The CDC recommends that everyone over the age of 50 get the Shingles vaccine. But is it covered by your insurance?
What is the Shingles?
The shingles is related to the chicken pox but they are not the same disease. With the Shingles you’ll develop a very painful itchy rash that can last up to five weeks! It’s estimated that around 1 million Americans suffer from the shingles every year. Risk and severity increase with age. It can even result in possible nerve damage. This is why the CDC recommends all adults over 50 get vaccinated.
When Should I Get the Vaccine?
If you’re still working, your best bet is to get the Shingles vaccine before you retire. ACA plans and group health insurance will cover the vaccine at no cost! So, if you’re eligible for the vaccine, but haven’t yet enrolled in Medicare, don’t wait!
Will Medicare Cover the Shingles Vaccine?
Many are surprised to learn that Original Medicare does not cover the shingles vaccine. Luckily Medicare Part D does. Additionally Part C plans which offer prescription drug coverage will also cover the Shingles vaccine, usually Shingrix. Read your Part D plan carefully to make sure your vaccine is covered and you are receiving the vaccine at an in network pharmacy.
Where Should I Get the Vaccine?
Get your shot at an in network pharmacy. If you go out of network, you may not be covered. There are two doses of the Shingles vaccine which average about $200 per shot. Without coverage your bill may be about $400. Additionally, do NOT get the shot at your doctor’s office. This will most likely result in a billing headache for you. Doctors usually bill Part B which does not cover the vaccine. The claim will be denied and kicked back to you. You’ll probably have to pay out of pocket until you can sort things out with your Part D plan.
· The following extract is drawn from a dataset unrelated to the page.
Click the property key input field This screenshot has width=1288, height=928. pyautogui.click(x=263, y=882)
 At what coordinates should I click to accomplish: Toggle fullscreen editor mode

Time Your Deductible to Save Money!
Even though the Shingles vaccine is covered, you’ll still need to meet your deductible. In 2022, the max deductible for any Part D plan is $480. If you haven’t met your deductible yet, you’ll need to pay out of pocket for the vaccine until you do so. Remember, your deductible resets yearly. Shingrix recommends that the second dose be administered between 2-6 months after the first shot. Try to time it so that you’ve already met your deductible to save money.